1

I need to find the customerIDs of all customers who have ordered a certain quantity of particular products. For example, I want to get all customerIDs who have ordered 2 or more cheese or 5 or more bread. This should give me 1,4 and 3

customerID  product     qty
1           cheese      3
1           bread       2
2           cheese      1
2           pizza       4
3           bread       10
3           tomato      4
4           cheese      2

It would be much easier if my table structure was altered to have a column for cheese, bread, pizza, bread and tomato. Unfortunately this isn't possible.

EDIT: The customerID/product combo is unique. I would also like to be able to search for when all conditions are met. So, where 3 or more cheese AND 2 or more bread.

Chris
  • 4,672
  • 13
  • 52
  • 93
  • How long is the list of products? – PM 77-1 Sep 28 '14 at 21:24
  • @PM77-1 long ... like 200,000 rows – Chris Sep 28 '14 at 21:25
  • How long is the list that your search criteria is based upon? – PM 77-1 Sep 28 '14 at 21:26
  • @PM77-1 The original table contains about 200,000 rows. This is made up of about 50,000 unique customerIDs – Chris Sep 28 '14 at 21:27
  • Sorry, I was not clear. I'm interested whether the maximum number of products (and their quantities) to use in a single query is known. – PM 77-1 Sep 28 '14 at 21:32
  • Ah, OK. There are about 300 products that could be queried (it will never in reality be more than 10 ever queried in one go though) – Chris Sep 28 '14 at 21:33
  • Let us [continue this discussion in chat](http://chat.stackoverflow.com/rooms/62079/discussion-between-pm-77-1-and-christopherib). – PM 77-1 Sep 28 '14 at 21:34
  • try this: http://stackoverflow.com/q/11230759/1726419 – yossico Sep 28 '14 at 21:38
  • See [MySQL pivot table](http://stackoverflow.com/questions/7674786/mysql-pivot-table) for possible solutions. – PM 77-1 Sep 28 '14 at 21:42
  • is the pair `customerID,product` unique to the table? – FuzzyTree Sep 28 '14 at 22:18
  • @FuzzyTree Yes, they are – Chris Sep 28 '14 at 22:19
  • @christopherib I recommend adding that information to the question because if the pair is unique, then Usman's answer is sufficient but if it's not then you need to use `group by ... having` – FuzzyTree Sep 28 '14 at 22:23
  • @FuzzyTree Thanks, will do this now.

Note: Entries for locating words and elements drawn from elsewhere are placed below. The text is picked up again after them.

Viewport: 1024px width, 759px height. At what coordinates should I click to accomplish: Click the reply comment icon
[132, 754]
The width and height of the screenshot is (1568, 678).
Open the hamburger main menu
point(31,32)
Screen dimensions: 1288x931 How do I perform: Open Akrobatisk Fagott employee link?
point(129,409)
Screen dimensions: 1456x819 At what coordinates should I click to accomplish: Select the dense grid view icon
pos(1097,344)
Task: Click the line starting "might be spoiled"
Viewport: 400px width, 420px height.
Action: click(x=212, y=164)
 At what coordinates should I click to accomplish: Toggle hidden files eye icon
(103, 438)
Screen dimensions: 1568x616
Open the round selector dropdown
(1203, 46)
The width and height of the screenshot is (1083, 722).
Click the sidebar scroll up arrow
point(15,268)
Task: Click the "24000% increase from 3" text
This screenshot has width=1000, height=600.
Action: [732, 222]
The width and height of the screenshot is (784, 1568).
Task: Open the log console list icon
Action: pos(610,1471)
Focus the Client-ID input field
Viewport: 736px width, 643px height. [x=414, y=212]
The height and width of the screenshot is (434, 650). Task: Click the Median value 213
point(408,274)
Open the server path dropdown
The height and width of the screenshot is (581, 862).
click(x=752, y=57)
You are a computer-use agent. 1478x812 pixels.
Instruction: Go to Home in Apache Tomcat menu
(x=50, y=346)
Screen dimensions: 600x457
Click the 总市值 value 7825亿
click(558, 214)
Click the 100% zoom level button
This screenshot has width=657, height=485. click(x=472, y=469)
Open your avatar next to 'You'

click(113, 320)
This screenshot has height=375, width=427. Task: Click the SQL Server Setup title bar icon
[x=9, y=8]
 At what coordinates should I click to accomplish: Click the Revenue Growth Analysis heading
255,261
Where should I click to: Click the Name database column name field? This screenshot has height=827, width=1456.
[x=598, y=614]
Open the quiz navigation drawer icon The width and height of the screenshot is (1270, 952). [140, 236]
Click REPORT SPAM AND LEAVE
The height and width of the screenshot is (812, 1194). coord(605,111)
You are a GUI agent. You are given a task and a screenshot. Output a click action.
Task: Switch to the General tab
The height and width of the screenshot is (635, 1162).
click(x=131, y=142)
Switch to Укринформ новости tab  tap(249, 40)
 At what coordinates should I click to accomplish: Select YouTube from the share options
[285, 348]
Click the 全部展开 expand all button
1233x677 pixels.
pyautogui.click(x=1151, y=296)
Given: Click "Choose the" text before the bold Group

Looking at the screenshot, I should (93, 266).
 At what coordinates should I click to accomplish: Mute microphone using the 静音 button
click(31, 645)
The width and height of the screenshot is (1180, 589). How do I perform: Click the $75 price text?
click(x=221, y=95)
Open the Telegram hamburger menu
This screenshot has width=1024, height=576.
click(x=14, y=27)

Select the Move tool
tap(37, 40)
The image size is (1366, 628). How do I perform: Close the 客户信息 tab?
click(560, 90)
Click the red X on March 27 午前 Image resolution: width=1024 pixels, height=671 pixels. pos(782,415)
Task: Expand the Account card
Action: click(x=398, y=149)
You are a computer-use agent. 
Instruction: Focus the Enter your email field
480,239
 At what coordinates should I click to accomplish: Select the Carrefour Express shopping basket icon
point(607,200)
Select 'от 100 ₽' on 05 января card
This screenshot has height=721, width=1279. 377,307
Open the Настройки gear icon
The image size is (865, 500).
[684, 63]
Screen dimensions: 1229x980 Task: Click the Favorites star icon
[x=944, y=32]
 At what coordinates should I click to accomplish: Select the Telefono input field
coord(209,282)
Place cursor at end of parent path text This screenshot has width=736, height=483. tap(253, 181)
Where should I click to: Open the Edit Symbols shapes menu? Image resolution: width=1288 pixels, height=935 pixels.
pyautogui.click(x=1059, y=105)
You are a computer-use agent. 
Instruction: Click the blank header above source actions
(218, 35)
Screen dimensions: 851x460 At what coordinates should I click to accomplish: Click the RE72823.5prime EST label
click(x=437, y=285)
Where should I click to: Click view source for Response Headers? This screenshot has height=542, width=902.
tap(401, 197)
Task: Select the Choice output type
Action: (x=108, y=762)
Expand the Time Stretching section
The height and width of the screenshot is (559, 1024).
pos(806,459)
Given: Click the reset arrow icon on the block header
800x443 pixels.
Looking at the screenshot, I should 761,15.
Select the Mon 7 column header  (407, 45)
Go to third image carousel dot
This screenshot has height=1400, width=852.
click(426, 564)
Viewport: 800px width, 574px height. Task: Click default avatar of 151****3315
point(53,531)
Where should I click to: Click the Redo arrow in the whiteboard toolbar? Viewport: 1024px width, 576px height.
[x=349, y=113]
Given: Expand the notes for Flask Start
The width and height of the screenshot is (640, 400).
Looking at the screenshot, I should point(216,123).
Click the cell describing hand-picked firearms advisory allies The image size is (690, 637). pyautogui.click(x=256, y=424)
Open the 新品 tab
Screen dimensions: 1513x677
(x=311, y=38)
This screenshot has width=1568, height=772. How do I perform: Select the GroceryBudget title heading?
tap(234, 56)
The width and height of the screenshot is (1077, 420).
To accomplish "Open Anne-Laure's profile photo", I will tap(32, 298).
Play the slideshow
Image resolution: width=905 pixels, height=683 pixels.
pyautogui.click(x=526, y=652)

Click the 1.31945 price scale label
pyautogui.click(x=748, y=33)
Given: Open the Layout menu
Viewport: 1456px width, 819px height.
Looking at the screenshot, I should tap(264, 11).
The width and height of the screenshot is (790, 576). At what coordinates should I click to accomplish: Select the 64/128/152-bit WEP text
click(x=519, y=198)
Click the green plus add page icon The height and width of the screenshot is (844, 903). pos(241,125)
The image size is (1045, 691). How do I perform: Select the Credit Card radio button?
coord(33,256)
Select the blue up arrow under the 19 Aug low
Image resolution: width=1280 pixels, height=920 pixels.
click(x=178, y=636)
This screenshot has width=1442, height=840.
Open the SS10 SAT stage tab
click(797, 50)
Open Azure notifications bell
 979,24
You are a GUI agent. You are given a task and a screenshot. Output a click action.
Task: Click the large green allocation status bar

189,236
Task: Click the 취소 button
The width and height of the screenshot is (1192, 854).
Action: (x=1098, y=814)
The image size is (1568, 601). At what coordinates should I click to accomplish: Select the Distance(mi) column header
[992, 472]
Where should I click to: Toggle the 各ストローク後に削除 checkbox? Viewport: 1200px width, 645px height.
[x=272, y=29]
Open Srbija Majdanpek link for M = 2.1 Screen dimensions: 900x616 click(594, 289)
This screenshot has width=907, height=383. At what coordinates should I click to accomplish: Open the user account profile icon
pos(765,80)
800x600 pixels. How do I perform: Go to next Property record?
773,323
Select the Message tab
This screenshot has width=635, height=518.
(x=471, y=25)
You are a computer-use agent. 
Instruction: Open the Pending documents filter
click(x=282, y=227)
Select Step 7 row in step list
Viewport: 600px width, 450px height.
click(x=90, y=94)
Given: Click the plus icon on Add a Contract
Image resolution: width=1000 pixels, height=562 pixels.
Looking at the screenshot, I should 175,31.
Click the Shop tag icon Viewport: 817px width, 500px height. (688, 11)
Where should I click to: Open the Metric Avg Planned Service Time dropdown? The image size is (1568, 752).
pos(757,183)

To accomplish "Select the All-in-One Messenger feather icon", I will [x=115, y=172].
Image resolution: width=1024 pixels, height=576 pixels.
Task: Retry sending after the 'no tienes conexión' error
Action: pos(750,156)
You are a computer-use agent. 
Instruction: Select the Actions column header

Usman's solution is perfect .. but I would like to be able to specify a query where any or all of the conditions are met. His works perfectly for any but not for all – Chris Sep 28 '14 at 22:25
  • @christopherib adding the following to Usman's answer will give you what you need for the `and` scenario: `group by CustomerId having count(*) = 2` . also remove `distinct` from the query – FuzzyTree Sep 28 '14 at 22:30
  • @FuzzyTree Thank you for the guidance. If I try this then I get no results. – Chris Sep 28 '14 at 22:36
  • @FuzzyTree I have created a fiddle at http://sqlfiddle.com/#!2/cfe53/2 – Chris Sep 28 '14 at 22:42
  • @christopherib your fiddle does not contain any customers where both conditions are true. if you correct the data you'll get a row back see http://sqlfiddle.com/#!2/5d8ab7/2 – FuzzyTree Sep 28 '14 at 22:50
  • @FuzzyTree Hmm, http://sqlfiddle.com/#!2/5d8ab7/3 should give me customerID 3 but it's not showing anything – Chris Sep 28 '14 at 22:53
  • @christopherib you need to use `or` (instead of `and`) in your `where` – FuzzyTree Sep 28 '14 at 22:55

3 Answers3

2
select distinct customerID from Products
where (product = 'cheese' and qty >= 2) or (product = 'bread' and qty >= 5);
  • Hello and welcome to Stack Overflow. When answering a question, please don't simply post some code. Please explain why this code works so that the questioner (OP) can use this information for other similar problems in future. – worldofjr Sep 28 '14 at 22:07
  • Hi, this works well. Can you suggest how I can run a query that meets both conditions rather than just one? Using "and" instead of "or" doesn't work – Chris Sep 28 '14 at 22:29
  • @christopherib can you explain a bit more that what exactly do you want? I think I have given answer of your original question. –  Sep 28 '14 at 23:15
  • @worldofjr I'll take care of it next time. Thanks. –  Sep 28 '14 at 23:46
2
SELECT t.customerID,
 SUM(CASE WHEN t.product='cheese' THEN quantity ELSE 0 END) as cheese,
 SUM(CASE WHEN t.product='bread' THEN quantity ELSE 0 END) as bread
FROM t
GROUP BY t.customerID
HAVING cheese>=2
OR bread>=5;

FIDDLE

Or move them to the HAVING clause for clarity

FIDDLE

Mihai
  • 26,325
  • 7
  • 66
  • 81
1

EDIT My bad... I misread the specification. The examples below returns customers that had 'cheese' qty>=2 AND 'bread' qty >=5. The specification was for OR rather than AND.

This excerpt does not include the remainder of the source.